▸ **Problem to solve**
Output the material verbatim, starting at the line that contains "Viewport: 554px width, 398px" and running through the end of the material, both ends included.

▸ **Raw records**
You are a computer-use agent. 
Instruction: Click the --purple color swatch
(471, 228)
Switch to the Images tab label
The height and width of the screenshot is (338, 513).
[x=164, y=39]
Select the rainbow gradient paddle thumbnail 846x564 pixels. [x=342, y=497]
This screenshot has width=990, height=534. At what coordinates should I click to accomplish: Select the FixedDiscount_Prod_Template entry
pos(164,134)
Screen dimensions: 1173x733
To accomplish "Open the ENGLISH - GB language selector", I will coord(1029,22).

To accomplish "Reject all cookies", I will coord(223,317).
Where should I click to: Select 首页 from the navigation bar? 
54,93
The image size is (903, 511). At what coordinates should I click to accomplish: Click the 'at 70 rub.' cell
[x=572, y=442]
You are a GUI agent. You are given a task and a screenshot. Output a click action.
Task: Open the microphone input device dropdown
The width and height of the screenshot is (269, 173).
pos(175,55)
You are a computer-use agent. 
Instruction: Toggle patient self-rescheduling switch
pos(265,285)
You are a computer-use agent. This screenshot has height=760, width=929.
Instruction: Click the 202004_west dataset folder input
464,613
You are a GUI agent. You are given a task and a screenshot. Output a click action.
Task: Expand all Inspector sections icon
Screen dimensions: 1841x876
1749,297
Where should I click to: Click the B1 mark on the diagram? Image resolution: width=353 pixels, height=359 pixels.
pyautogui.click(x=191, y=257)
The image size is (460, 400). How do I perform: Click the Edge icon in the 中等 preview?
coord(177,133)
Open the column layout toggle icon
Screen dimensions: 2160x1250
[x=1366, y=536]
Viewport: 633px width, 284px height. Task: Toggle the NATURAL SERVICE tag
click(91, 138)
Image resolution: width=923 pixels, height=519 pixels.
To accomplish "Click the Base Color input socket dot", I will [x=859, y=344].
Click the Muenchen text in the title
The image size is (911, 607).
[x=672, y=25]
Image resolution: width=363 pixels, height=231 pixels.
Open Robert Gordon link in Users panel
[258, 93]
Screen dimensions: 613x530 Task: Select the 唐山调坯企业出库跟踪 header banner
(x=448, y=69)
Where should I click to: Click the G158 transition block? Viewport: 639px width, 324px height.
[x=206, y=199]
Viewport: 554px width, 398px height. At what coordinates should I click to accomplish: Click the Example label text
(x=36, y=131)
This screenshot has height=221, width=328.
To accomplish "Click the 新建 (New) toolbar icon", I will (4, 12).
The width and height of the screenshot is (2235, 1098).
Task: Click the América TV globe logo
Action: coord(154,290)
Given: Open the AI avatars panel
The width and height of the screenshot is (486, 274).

▸ **Final result**
Viewport: 554px width, 398px height. At what coordinates should I click to accomplish: Click the Example label text
(x=36, y=131)
This screenshot has height=221, width=328.
To accomplish "Click the 新建 (New) toolbar icon", I will (4, 12).
The width and height of the screenshot is (2235, 1098).
Task: Click the América TV globe logo
Action: coord(154,290)
Given: Open the AI avatars panel
The width and height of the screenshot is (486, 274).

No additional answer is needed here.